Friday, June 4, 2010


Seriously, why do some people bother having kids if they’re going to raise them like goldfish? And frankly, I’ve seen goldfish get better treatment than the children of tonight’s nominees.

And here they are: Absent-Minded Abby, Don’t-Bother-Me Bob, If-You-Don’t-Like-It-Then-You-Take-Care-Of-Her Hillary, Snarlin’ Snake-eyed Snookie, and last but not least, If-You-Do-That-One-More-Time-So-Help-Me-I’m-Going-To-Tell-Your-Mother-And-Then-You’ll-Really-Be-In-Trouble Tyrell.

So let’s meet the … “parents” …

Absent-Minded Abby parks her car in the library’s parking lot. It’s a hot and humid day and the car is in the sun, so she is hurrying to get into the air-conditioned library. The windows are up, except for about a two-inch gap to let some of the trapped hot air out of the car. She’s already beginning to sweat as she gathers her purse, and the books, and DVDs, and oops, a couple of books fall on the ground. Oh no, her cell phone is ringing. She manages to answer it and holds it to her ear with her shoulder. She’s got all the books now, plus the DVDs, and still talking – what a multi-tasker – hurriedly heads into the library.

About four minutes later, she comes running out of the library and heads straight for the car.

Oops. Looks like she forgot to take her daughter out of the car seat.

Don’t-Bother-Me Bob, beer in hand, leans on the fence to talk to his neighbor. Apparently proud of his physique, he sports a holey, sleeveless, sweat-stained, dirty white t-shirt that’s a bit too short for his hanging beer gut. The females in the neighborhood must wait with bated breath to catch a glimpse of those keg-styled abs. And his shorts? Those are hand cut Daisey Dukes, baby, with nicely uneven raggedy edges.

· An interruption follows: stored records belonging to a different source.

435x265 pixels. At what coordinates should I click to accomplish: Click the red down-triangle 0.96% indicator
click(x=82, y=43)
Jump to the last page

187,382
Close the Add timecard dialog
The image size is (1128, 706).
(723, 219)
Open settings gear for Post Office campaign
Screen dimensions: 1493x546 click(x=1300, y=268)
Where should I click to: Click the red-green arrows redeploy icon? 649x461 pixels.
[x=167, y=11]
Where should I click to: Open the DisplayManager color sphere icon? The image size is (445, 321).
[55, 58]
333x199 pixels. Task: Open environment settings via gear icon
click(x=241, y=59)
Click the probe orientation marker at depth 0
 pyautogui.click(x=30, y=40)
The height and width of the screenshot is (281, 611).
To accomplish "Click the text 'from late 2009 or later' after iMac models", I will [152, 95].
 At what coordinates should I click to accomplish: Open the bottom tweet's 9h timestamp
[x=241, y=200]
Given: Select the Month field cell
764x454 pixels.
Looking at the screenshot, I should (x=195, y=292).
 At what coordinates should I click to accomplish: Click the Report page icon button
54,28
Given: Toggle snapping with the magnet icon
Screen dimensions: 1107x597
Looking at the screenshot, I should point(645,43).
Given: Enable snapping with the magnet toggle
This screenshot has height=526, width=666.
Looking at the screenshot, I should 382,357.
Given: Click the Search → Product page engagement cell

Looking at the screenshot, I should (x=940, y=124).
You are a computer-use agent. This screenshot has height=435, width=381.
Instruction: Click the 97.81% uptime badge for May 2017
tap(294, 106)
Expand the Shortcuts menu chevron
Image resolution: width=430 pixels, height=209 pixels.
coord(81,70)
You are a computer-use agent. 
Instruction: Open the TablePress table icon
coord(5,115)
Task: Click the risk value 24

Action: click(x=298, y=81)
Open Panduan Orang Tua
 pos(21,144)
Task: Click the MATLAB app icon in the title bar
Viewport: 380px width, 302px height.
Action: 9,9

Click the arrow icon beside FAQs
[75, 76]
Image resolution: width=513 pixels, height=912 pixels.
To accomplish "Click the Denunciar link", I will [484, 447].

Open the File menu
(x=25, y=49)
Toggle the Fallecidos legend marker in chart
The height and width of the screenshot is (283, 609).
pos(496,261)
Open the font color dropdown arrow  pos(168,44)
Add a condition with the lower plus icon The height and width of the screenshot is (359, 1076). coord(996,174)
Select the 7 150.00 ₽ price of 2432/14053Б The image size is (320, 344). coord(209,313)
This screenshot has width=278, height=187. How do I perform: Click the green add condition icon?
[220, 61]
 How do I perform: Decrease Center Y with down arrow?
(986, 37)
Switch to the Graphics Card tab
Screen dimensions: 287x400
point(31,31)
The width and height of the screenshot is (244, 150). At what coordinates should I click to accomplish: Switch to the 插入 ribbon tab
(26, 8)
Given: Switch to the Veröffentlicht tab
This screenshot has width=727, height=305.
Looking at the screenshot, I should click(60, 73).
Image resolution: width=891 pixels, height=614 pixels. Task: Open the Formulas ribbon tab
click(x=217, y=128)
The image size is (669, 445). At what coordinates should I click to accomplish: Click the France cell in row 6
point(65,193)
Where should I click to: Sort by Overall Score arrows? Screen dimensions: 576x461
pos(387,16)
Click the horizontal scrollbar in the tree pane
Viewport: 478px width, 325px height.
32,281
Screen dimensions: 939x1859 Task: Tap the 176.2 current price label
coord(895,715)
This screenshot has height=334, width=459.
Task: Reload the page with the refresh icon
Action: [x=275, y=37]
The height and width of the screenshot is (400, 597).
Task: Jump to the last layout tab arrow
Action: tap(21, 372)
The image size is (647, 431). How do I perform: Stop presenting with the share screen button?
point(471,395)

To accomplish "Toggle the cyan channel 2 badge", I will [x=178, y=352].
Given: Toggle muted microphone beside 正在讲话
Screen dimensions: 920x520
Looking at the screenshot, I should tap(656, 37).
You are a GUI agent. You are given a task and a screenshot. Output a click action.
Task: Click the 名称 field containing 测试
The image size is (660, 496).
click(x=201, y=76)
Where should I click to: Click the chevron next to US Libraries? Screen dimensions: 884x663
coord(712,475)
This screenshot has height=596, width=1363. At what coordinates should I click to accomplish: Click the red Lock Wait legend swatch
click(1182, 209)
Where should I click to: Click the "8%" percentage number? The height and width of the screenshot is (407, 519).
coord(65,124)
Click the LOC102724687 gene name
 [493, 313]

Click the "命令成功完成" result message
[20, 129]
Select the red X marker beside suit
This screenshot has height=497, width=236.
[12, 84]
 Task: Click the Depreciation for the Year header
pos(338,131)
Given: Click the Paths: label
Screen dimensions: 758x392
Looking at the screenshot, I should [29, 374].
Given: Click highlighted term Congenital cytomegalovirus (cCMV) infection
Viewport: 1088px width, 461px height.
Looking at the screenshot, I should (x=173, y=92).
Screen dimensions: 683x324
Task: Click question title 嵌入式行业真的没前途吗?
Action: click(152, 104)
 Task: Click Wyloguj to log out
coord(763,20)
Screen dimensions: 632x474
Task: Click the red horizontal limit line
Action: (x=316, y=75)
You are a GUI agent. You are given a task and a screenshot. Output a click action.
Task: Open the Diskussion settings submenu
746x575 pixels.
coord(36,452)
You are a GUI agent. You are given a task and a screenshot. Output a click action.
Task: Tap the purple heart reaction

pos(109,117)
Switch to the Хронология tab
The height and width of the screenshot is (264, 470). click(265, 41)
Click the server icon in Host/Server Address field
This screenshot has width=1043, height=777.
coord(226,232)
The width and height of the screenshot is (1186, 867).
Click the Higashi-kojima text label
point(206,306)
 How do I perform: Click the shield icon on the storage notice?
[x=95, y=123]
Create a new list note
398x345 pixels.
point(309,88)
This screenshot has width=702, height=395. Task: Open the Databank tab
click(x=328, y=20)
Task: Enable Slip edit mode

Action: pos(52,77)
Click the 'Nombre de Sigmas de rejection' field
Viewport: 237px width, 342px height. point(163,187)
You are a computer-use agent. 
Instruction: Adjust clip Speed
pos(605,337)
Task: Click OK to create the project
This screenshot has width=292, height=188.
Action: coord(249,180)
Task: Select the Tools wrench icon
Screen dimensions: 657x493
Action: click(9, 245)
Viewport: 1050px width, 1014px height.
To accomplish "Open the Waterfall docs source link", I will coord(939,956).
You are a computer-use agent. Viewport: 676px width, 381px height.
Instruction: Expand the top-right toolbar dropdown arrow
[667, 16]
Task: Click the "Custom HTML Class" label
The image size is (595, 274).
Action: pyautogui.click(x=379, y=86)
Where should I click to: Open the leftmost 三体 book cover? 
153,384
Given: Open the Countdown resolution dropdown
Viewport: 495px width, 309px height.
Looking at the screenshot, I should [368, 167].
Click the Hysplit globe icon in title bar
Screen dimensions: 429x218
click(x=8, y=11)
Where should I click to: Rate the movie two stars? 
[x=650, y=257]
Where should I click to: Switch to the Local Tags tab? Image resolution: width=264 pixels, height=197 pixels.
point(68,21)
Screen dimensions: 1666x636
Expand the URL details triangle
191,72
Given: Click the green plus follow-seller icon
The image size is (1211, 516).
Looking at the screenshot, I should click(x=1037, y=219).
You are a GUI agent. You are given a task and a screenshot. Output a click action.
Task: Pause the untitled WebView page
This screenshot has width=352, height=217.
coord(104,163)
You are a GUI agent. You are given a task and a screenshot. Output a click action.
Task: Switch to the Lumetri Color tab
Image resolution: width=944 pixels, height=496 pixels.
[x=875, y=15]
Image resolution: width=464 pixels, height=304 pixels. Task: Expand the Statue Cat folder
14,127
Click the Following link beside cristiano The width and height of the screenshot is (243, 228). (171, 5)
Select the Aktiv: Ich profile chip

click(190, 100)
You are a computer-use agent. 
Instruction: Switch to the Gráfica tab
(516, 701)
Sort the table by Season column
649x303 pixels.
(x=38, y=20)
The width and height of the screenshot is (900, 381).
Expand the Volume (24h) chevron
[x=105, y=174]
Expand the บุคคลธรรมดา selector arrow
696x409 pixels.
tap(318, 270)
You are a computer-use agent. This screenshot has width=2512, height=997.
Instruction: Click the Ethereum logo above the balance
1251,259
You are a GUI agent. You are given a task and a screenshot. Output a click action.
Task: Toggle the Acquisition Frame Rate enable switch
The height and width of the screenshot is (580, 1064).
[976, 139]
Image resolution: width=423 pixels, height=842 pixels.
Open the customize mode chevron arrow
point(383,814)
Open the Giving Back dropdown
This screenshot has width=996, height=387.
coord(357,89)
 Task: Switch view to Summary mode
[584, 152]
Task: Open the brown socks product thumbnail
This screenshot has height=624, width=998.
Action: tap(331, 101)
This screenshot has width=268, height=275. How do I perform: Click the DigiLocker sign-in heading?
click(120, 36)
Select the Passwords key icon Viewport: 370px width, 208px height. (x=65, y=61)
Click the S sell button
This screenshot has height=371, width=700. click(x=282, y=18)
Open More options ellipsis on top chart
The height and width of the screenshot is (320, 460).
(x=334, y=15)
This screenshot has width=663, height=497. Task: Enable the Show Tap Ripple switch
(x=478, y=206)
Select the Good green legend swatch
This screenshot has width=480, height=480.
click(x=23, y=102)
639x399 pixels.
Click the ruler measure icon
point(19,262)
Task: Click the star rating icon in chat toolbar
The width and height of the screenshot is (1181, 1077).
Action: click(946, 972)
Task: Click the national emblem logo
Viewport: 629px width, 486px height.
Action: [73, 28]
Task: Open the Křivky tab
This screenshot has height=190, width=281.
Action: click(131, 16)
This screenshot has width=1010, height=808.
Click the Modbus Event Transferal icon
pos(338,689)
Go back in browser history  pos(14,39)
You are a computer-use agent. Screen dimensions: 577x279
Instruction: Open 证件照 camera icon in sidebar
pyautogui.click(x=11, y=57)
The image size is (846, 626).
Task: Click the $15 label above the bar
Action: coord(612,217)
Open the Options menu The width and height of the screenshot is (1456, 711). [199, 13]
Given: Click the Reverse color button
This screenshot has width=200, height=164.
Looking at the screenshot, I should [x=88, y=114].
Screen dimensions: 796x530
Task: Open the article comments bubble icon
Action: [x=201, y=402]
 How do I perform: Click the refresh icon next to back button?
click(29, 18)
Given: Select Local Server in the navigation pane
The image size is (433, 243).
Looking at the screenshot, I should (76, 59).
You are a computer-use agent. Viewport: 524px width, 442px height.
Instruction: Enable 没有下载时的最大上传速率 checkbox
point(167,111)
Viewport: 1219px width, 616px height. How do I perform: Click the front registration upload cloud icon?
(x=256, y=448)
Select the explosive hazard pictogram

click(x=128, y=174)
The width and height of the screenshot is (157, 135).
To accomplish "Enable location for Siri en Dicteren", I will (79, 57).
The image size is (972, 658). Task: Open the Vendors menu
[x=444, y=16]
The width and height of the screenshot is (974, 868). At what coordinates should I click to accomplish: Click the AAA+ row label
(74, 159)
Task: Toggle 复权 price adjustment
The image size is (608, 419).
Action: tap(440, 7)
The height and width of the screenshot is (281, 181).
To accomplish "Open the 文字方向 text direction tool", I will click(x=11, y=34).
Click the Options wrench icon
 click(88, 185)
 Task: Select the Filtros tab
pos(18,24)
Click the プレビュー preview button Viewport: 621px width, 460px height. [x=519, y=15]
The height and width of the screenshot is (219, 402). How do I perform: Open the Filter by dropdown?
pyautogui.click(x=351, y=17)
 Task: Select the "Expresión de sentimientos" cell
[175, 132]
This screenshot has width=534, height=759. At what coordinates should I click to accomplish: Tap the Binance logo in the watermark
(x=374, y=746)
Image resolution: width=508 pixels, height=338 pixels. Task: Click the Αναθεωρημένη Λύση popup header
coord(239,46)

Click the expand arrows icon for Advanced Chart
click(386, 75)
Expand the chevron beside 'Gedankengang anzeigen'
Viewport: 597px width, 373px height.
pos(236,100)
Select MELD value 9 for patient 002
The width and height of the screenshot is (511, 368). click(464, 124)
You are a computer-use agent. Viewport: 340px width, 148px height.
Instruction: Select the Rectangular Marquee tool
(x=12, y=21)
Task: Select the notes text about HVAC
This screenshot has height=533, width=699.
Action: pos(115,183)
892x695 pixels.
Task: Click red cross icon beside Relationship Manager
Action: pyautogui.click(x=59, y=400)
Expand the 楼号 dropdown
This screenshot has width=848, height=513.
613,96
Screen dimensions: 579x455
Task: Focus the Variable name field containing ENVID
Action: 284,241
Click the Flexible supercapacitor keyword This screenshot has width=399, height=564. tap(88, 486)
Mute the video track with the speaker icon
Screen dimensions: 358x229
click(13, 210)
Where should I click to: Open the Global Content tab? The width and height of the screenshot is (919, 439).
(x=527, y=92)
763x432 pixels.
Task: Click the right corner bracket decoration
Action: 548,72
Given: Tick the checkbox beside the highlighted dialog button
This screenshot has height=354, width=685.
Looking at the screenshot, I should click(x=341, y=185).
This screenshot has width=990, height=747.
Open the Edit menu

And he’s cut them just short enough so that his privates are more public than anyone wants to see. Oh yeah … Bob obviously believes he’s the neighborhood stud.

His son, in yellowed and obviously loaded diapers, is as dirty on the outside as his diapers are on the inside. His tears are leaving streaks down his cheeks through the dirt on his face. He looks like he was eating dirt and discovered it doesn’t taste like chocolate.

“Daddy,” he screams. “Daddy … help.”

Bob yells back, “Just wait. I’m talking to Frank.”

“Daddy,” he screams again. “Help.” By this time the son is but a couple of feet from his dad.

Without looking down, he takes his leg and pushes his son away. “Just wait I said. I’m talking to Frank.”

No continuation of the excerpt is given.